Task input:
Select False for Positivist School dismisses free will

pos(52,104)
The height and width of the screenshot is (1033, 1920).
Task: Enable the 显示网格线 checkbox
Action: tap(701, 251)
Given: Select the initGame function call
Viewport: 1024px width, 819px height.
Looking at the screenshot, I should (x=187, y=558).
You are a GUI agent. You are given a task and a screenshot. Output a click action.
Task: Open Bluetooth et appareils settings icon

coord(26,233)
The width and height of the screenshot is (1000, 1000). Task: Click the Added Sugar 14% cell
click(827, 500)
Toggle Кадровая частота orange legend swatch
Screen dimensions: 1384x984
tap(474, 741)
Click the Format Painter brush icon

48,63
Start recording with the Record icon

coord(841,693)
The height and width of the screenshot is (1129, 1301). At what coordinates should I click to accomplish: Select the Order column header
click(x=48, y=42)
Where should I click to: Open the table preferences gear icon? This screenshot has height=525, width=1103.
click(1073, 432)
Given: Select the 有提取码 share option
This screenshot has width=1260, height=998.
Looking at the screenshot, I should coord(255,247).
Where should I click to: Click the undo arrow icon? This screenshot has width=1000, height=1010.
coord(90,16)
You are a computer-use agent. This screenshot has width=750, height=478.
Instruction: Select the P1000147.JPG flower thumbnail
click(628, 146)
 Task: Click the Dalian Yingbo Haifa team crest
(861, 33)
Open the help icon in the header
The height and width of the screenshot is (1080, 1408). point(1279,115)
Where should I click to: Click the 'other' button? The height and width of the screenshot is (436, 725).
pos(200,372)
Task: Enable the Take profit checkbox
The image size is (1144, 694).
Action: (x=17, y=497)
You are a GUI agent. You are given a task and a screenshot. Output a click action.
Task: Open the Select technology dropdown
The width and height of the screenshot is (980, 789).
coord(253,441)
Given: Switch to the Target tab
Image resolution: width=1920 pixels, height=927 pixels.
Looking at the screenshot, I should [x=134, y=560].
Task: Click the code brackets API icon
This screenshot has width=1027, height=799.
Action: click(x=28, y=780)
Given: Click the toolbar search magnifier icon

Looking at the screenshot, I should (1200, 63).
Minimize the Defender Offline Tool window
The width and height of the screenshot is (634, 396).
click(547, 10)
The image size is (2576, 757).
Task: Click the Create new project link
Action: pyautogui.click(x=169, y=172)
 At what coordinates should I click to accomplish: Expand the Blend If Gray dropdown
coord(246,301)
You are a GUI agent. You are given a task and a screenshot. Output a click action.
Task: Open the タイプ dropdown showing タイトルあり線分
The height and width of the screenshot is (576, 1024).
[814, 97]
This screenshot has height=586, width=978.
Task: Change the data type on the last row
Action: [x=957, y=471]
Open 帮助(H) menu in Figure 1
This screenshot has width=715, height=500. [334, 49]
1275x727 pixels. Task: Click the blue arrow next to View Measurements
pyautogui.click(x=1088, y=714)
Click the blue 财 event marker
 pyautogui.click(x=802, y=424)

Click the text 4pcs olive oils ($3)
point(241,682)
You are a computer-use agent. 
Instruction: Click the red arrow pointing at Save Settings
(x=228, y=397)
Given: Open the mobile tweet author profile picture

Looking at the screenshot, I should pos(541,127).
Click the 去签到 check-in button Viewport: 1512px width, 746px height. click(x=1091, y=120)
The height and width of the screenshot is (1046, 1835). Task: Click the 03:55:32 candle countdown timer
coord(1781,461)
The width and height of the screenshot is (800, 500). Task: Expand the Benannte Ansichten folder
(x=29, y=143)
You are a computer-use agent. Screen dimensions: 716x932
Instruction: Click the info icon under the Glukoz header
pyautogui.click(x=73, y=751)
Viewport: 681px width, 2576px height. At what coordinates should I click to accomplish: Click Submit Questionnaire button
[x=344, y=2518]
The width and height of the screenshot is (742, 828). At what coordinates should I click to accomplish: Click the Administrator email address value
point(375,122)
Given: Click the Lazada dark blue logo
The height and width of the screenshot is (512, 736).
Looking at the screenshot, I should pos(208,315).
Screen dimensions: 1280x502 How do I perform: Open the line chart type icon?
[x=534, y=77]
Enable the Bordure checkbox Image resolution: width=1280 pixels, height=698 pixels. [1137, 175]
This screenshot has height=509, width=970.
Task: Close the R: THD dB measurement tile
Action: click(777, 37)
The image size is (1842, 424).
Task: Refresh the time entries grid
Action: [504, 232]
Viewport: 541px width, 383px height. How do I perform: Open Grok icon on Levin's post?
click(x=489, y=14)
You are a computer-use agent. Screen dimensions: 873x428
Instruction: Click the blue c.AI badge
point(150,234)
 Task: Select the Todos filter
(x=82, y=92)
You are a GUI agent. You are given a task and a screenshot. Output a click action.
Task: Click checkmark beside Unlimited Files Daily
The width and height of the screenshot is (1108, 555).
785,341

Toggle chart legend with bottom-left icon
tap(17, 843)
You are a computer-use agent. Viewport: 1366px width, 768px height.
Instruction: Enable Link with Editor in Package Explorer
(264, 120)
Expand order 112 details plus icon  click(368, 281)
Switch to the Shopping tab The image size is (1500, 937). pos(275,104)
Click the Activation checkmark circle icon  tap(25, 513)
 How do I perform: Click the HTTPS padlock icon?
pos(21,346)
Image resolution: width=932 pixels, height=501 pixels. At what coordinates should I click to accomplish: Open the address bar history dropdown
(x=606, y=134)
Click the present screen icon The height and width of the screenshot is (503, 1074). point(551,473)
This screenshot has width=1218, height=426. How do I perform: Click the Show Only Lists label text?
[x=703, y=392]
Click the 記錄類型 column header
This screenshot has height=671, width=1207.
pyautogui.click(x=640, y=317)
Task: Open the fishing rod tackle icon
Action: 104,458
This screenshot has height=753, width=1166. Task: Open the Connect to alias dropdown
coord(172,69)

Task item: Write all of the records out again exactly.

Exercise solution:
Select False for Positivist School dismisses free will

pos(52,104)
The height and width of the screenshot is (1033, 1920).
Task: Enable the 显示网格线 checkbox
Action: tap(701, 251)
Given: Select the initGame function call
Viewport: 1024px width, 819px height.
Looking at the screenshot, I should (x=187, y=558).
You are a GUI agent. You are given a task and a screenshot. Output a click action.
Task: Open Bluetooth et appareils settings icon

coord(26,233)
The width and height of the screenshot is (1000, 1000). Task: Click the Added Sugar 14% cell
click(827, 500)
Toggle Кадровая частота orange legend swatch
Screen dimensions: 1384x984
tap(474, 741)
Click the Format Painter brush icon

48,63
Start recording with the Record icon

coord(841,693)
The height and width of the screenshot is (1129, 1301). At what coordinates should I click to accomplish: Select the Order column header
click(x=48, y=42)
Where should I click to: Open the table preferences gear icon? This screenshot has height=525, width=1103.
click(1073, 432)
Given: Select the 有提取码 share option
This screenshot has width=1260, height=998.
Looking at the screenshot, I should coord(255,247).
Where should I click to: Click the undo arrow icon? This screenshot has width=1000, height=1010.
coord(90,16)
You are a computer-use agent. This screenshot has width=750, height=478.
Instruction: Select the P1000147.JPG flower thumbnail
click(628, 146)
 Task: Click the Dalian Yingbo Haifa team crest
(861, 33)
Open the help icon in the header
The height and width of the screenshot is (1080, 1408). point(1279,115)
Where should I click to: Click the 'other' button? The height and width of the screenshot is (436, 725).
pos(200,372)
Task: Enable the Take profit checkbox
The image size is (1144, 694).
Action: (x=17, y=497)
You are a GUI agent. You are given a task and a screenshot. Output a click action.
Task: Open the Select technology dropdown
The width and height of the screenshot is (980, 789).
coord(253,441)
Given: Switch to the Target tab
Image resolution: width=1920 pixels, height=927 pixels.
Looking at the screenshot, I should [x=134, y=560].
Task: Click the code brackets API icon
This screenshot has width=1027, height=799.
Action: click(x=28, y=780)
Given: Click the toolbar search magnifier icon

Looking at the screenshot, I should (1200, 63).
Minimize the Defender Offline Tool window
The width and height of the screenshot is (634, 396).
click(547, 10)
The image size is (2576, 757).
Task: Click the Create new project link
Action: pyautogui.click(x=169, y=172)
 At what coordinates should I click to accomplish: Expand the Blend If Gray dropdown
coord(246,301)
You are a GUI agent. You are given a task and a screenshot. Output a click action.
Task: Open the タイプ dropdown showing タイトルあり線分
The height and width of the screenshot is (576, 1024).
[814, 97]
This screenshot has height=586, width=978.
Task: Change the data type on the last row
Action: [x=957, y=471]
Open 帮助(H) menu in Figure 1
This screenshot has width=715, height=500. [334, 49]
1275x727 pixels. Task: Click the blue arrow next to View Measurements
pyautogui.click(x=1088, y=714)
Click the blue 财 event marker
 pyautogui.click(x=802, y=424)

Click the text 4pcs olive oils ($3)
point(241,682)
You are a computer-use agent. 
Instruction: Click the red arrow pointing at Save Settings
(x=228, y=397)
Given: Open the mobile tweet author profile picture

Looking at the screenshot, I should pos(541,127).
Click the 去签到 check-in button Viewport: 1512px width, 746px height. click(x=1091, y=120)
The height and width of the screenshot is (1046, 1835). Task: Click the 03:55:32 candle countdown timer
coord(1781,461)
The width and height of the screenshot is (800, 500). Task: Expand the Benannte Ansichten folder
(x=29, y=143)
You are a computer-use agent. Screen dimensions: 716x932
Instruction: Click the info icon under the Glukoz header
pyautogui.click(x=73, y=751)
Viewport: 681px width, 2576px height. At what coordinates should I click to accomplish: Click Submit Questionnaire button
[x=344, y=2518]
The width and height of the screenshot is (742, 828). At what coordinates should I click to accomplish: Click the Administrator email address value
point(375,122)
Given: Click the Lazada dark blue logo
The height and width of the screenshot is (512, 736).
Looking at the screenshot, I should pos(208,315).
Screen dimensions: 1280x502 How do I perform: Open the line chart type icon?
[x=534, y=77]
Enable the Bordure checkbox Image resolution: width=1280 pixels, height=698 pixels. [1137, 175]
This screenshot has height=509, width=970.
Task: Close the R: THD dB measurement tile
Action: click(777, 37)
The image size is (1842, 424).
Task: Refresh the time entries grid
Action: [504, 232]
Viewport: 541px width, 383px height. How do I perform: Open Grok icon on Levin's post?
click(x=489, y=14)
You are a computer-use agent. Screen dimensions: 873x428
Instruction: Click the blue c.AI badge
point(150,234)
 Task: Select the Todos filter
(x=82, y=92)
You are a GUI agent. You are given a task and a screenshot. Output a click action.
Task: Click checkmark beside Unlimited Files Daily
The width and height of the screenshot is (1108, 555).
785,341

Toggle chart legend with bottom-left icon
tap(17, 843)
You are a computer-use agent. Viewport: 1366px width, 768px height.
Instruction: Enable Link with Editor in Package Explorer
(264, 120)
Expand order 112 details plus icon  click(368, 281)
Switch to the Shopping tab The image size is (1500, 937). pos(275,104)
Click the Activation checkmark circle icon  tap(25, 513)
 How do I perform: Click the HTTPS padlock icon?
pos(21,346)
Image resolution: width=932 pixels, height=501 pixels. At what coordinates should I click to accomplish: Open the address bar history dropdown
(x=606, y=134)
Click the present screen icon The height and width of the screenshot is (503, 1074). point(551,473)
This screenshot has width=1218, height=426. How do I perform: Click the Show Only Lists label text?
[x=703, y=392]
Click the 記錄類型 column header
This screenshot has height=671, width=1207.
pyautogui.click(x=640, y=317)
Task: Open the fishing rod tackle icon
Action: 104,458
This screenshot has height=753, width=1166. Task: Open the Connect to alias dropdown
coord(172,69)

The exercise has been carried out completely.